Song Meaning
Nanci Griffith, though not the writer of "Try the Love," inhabits its emotional landscape with a weary grace, transforming Pat McLaughlin's composition into a masterclass on the bittersweet negotiation of desire and regret. The song isn't a straightforward plea for rekindled romance; it's a proposition steeped in the complexities of past hurts and the tantalizing allure of 'what if.' The lyrics lay bare the vulnerabilities of someone attempting to lure a former lover back into their orbit, not with grand gestures, but with the quiet desperation of a soul wrestling with its own loneliness. The repeated urging to 'Try the love' functions less as a confident invitation and more as a fragile offering, tinged with the knowledge that it might be rejected.
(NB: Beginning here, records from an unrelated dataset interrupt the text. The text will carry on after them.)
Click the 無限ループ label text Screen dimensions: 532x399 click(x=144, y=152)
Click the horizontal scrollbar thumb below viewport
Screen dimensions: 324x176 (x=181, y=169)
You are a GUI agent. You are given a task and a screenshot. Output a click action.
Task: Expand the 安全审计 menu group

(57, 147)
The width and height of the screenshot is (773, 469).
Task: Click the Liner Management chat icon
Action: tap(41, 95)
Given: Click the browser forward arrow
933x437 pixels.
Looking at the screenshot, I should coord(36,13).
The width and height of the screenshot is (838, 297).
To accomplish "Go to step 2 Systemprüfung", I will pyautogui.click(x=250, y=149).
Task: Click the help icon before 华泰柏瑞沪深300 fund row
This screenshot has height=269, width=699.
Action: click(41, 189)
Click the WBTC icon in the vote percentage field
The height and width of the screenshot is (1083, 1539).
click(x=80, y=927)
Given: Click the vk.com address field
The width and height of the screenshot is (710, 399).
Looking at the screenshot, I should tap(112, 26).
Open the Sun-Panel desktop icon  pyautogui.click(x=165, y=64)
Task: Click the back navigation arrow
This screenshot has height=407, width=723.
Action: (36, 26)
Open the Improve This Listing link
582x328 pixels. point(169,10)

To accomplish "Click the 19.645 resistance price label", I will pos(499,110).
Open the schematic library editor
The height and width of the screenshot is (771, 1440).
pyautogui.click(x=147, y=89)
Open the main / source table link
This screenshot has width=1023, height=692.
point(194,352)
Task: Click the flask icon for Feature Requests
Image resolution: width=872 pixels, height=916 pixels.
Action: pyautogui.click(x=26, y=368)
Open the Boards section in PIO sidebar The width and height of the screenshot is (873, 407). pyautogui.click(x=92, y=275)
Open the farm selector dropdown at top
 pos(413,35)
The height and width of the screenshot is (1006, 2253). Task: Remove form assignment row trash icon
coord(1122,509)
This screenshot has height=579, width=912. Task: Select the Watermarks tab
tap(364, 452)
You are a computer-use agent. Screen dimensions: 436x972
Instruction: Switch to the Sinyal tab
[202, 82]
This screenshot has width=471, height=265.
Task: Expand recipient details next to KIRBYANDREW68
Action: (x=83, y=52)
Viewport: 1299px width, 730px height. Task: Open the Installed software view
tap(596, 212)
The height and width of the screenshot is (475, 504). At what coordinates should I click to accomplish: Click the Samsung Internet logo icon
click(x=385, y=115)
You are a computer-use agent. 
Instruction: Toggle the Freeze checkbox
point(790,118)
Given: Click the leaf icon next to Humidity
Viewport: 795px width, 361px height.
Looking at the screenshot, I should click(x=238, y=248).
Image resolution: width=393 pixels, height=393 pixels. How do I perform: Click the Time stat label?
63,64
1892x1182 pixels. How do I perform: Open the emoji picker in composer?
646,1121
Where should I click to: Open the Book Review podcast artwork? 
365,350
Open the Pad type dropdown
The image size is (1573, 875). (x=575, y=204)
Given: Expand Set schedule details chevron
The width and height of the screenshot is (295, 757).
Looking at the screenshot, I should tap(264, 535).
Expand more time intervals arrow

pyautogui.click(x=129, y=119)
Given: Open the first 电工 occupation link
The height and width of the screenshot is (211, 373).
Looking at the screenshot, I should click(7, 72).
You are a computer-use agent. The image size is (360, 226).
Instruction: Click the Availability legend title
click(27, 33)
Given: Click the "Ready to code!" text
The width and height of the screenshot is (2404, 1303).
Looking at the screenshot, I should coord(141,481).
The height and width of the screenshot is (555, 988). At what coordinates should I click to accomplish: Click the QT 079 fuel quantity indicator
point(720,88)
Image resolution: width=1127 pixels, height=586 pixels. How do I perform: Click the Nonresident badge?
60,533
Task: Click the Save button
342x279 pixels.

The psychological undercurrent of "Try the Love" resides in its exploration of attachment and the human tendency to revisit familiar patterns, even when those patterns have proven painful. The singer acknowledges past mistakes ('We should have quarreled, it's so unwise / To cut yourself loose with only some lies'), hinting at a relationship that ended prematurely due to avoidance and unspoken truths. The 'keeper of the keys' bridge introduces a fascinating element of external validation or perhaps even divine intervention, suggesting that this love was once deemed unsuitable, yet now beckons with irresistible force. This adds a layer of destiny versus free will, questioning whether the pull towards this person is a genuine connection or a self-destructive compulsion.
The song's brilliance lies in its understated delivery and refusal to romanticize the situation. There's no promise of eternal happiness or easy solutions, only the raw, vulnerable invitation to 'Try the love.' The image of a home with 'so much room that I can't unpack' speaks volumes about the emptiness that pervades the singer's life in the absence of their beloved. It is a spacious loneliness, and this love is offered as a potential antidote. The phrase 'once hidden now seems so alive' suggests a rediscovered passion, maybe a re-evaluation of prior hesitations. Ultimately, the song meaning circles around the courage—or perhaps the folly—of offering oneself up for potential heartbreak once more.